Build a GraphQL API in a .NET application using Hot Chocolate to define the schema and handle data fetching.
Generate strongly-typed C# client code from GraphQL queries in a Blazor or .NET MAUI app with Strawberry Shake.
Explore and test any GraphQL API visually using the Nitro desktop app without writing any code.
Fix N+1 database query slowdowns automatically by using the Green Donut DataLoader batching utility.
Requires an existing ASP.NET Core project and .NET SDK installed, Strawberry Shake requires a GraphQL API to connect to.

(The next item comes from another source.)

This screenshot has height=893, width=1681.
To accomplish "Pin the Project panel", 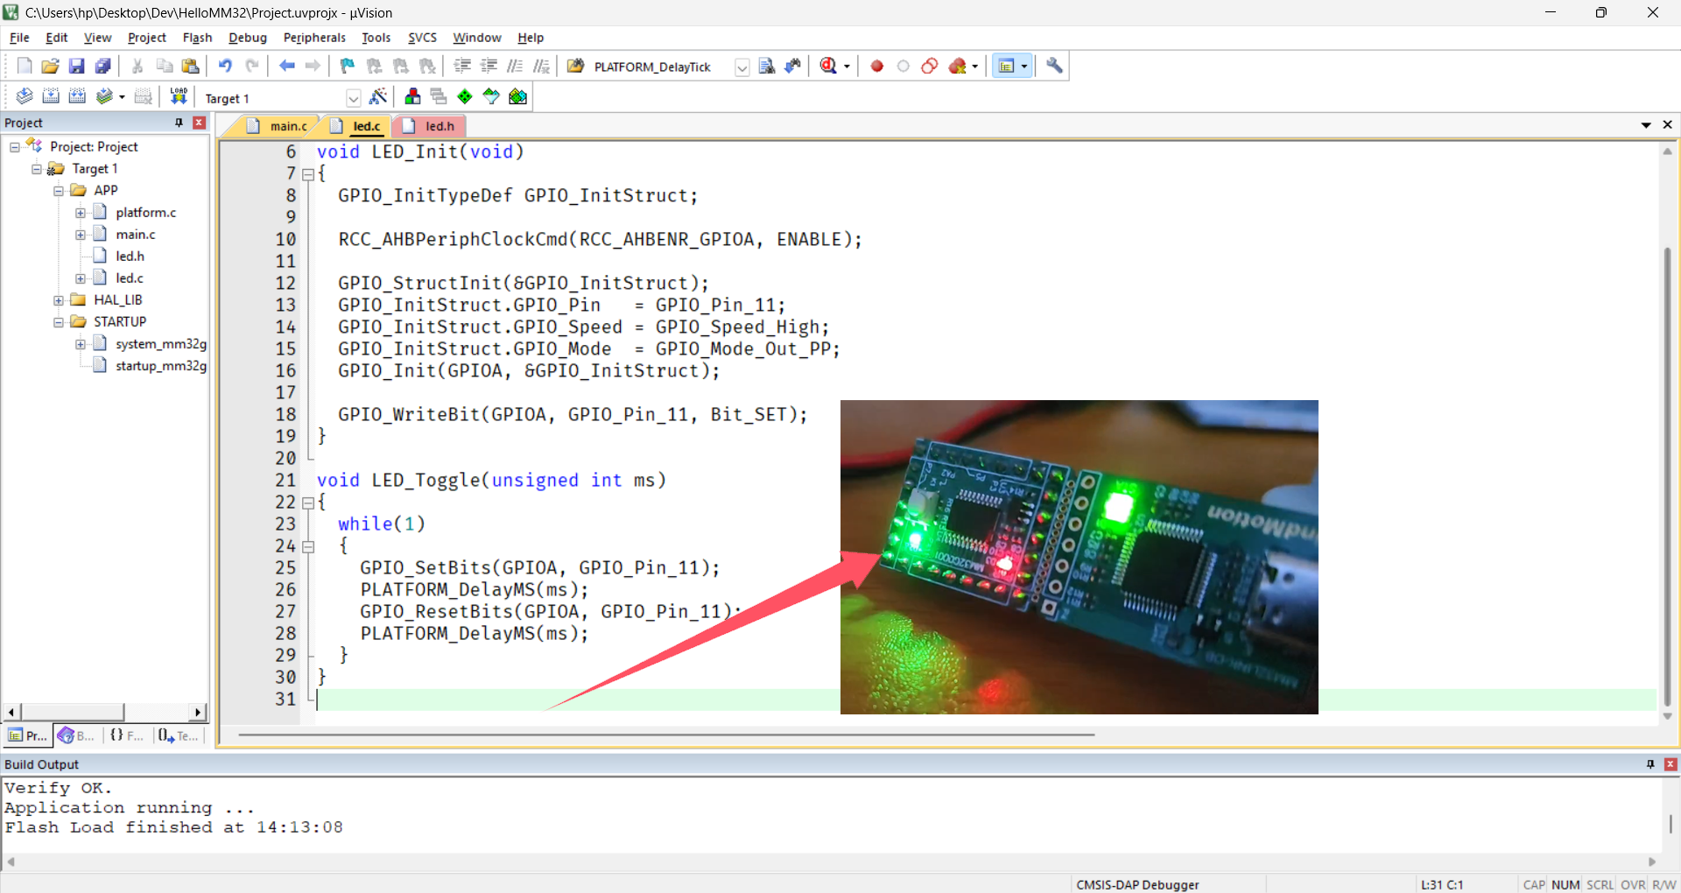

This repository is home to a suite of open-source tools for working with GraphQL in the .NET ecosystem. GraphQL is a way of designing APIs where the client specifies exactly what data it needs, rather than receiving a fixed blob of data from the server. The ChilliCream platform bundles several separate products that work well together but can also be used on their own. The main piece is Hot Chocolate, a GraphQL server for .NET applications. Developers use it to build the backend side of a GraphQL API: defining what data is available, how it is fetched, and enforcing type rules so that errors are caught early rather than at runtime. It runs on top of ASP.NET Core, which is Microsoft's framework for building web applications. Strawberry Shake is the client-side counterpart. When you are building a front-end application in Blazor or .NET MAUI and need to talk to a GraphQL API, Strawberry Shake generates typed C# code from your GraphQL queries. This means the compiler can catch mistakes in your API calls before the app ships. It also includes a reactive data store for keeping the UI in sync with the latest data. Nitro is a graphical tool for exploring and testing any GraphQL API. It can be installed as a desktop application, used as a web app in the browser, or embedded directly into your API endpoint as middleware. It serves the same general purpose as API testing tools like Postman, but designed specifically for GraphQL. Green Donut is a smaller utility included in the platform that handles a common performance problem called the N+1 query problem, where fetching a list of items triggers a separate database call for each item. The library batches those calls together automatically. The entire platform is MIT licensed and supported by a community on Slack.